Kutnia: In Touch with Tradition

When we think of touch, we might think of holding hands.

Or the physical intimacy, the human warmth of skin contact with a lover, a child, an old friend.

But in reality, our fingertips spend the day tap-tap-tapping on glass screens. Most of our communication is linked to the sensation of thrumming our digits repeatedly on the little plastic squares of our keyboards.

If we do move away from our laptops, we find ourselves holding cards to Oyster readers and cash machines. Even food, in a big city full of tired commuters, often arrives in a takeaway container, so we aren’t even handling fresh ingredients. No matter how stocked our local supermarkets, we are still starved. Starved of touch. 

However, there is one delightfully simple everyday way we can all stimulate this much-overlooked sense: wear clothes that feel right. This is something Zeynep, the art director at Kutnia, understands instinctively, ‘it’s important that you meet the fabric,’ she says softly. 

You may not have heard of Kutnia yet, but this Turkish brand, which produces homewear and womenswear collections from traditional Kutnu material, is worth committing to memory. As Forbes notes, it’s ‘becoming instantly recognisable in the same way Scotland’s Harris Tweed or Italy’s Missoni’.

‘It’s important that you meet the fabric.’

Kutnu, a superior textile once worn by the Sultans of the Ottoman Empire, is native to the city of Gaziantep, in South-eastern Anatolia, Turkey, and is notoriously difficult to produce. The fabric combines pure silk warp and cotton weft to create its distinctive striped patterns, using a shuttle weaving technique on wooden whip-drawn looms.

There are many more - equally intricate - steps, such as the threading of 5,000 to 7,000 strands by hand through the loom. Every stage of the process necessitates its own master craftsman, and the final product is the sum work of many artisans, whose combined expertise create the fabled fabric. 

Every stage of the process necessitates its own master craftsman, and the final product is the sum work of many artisans.

Along with the little-known background of this traditional textile, there’s the little-known backstory of the brand, for Kutnia has a distinct social agenda. Launched in 2018, the founder Jülide Konukoğlu’s vision was to preserve the craft and introduce it to contemporary customers.
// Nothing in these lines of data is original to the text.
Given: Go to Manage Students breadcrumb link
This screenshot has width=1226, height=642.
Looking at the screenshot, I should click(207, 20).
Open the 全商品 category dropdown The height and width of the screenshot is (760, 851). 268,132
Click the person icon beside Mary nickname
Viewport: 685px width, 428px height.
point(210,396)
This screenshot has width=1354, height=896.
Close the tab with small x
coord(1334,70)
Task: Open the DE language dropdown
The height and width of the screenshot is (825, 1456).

Kutnu, once amongst Gaziantep’s top commercial exports, was dying out.

Mass-production was taking over, and younger generations, reluctant to learn their father’s trade, were choosing to move to bigger cities and seek their fortunes there. This was a trend Kutnia set out to reverse, and today it employs an inter-generational workforce of over 100 locals.
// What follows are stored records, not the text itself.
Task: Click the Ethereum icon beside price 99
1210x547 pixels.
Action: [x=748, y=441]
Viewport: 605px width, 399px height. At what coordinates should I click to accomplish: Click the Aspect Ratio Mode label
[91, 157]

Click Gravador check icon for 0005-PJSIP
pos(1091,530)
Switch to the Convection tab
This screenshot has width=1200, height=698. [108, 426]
Precious knowledge has been saved, and considerable investment has been made into research and development to adapt the heritage fabric and make it more practical for modern design.
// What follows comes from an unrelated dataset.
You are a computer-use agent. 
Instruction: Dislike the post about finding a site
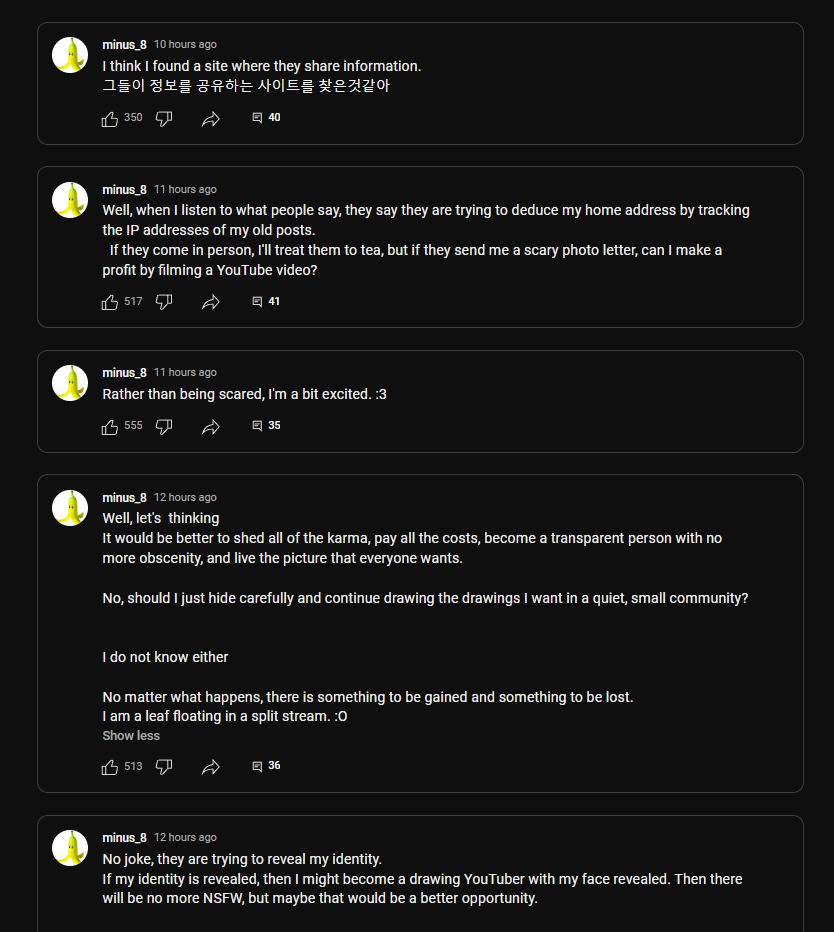[164, 119]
In a city like London, whose brand colour has got to be a kind of pigeon grey, owning something as exultantly vibrant as Kuntia’s designs says that you will not be subdued.

Now you may not know this colourful history when you pick up one of Kutnia’s pieces. But that doesn’t matter. You’ll feel the sleek, glossy, breathable fabric, and find yourself tracing the famous stripes across a cushion, or perhaps on a robe. The quality reveals itself.

In a city like London, whose brand colour has got to be a kind of pigeon grey, owning something as exultantly vibrant as Kuntia’s designs says that you will not be subdued. It says the rat race hasn’t contaminated your childlike love of beauty.

True Kutnu is bright and luminous, radiant as a summer meadow. Or as Zeynep describes it, ‘the identity of the brand is joyful, effortless, elegant. It’s also fun. It says, come and touch me.’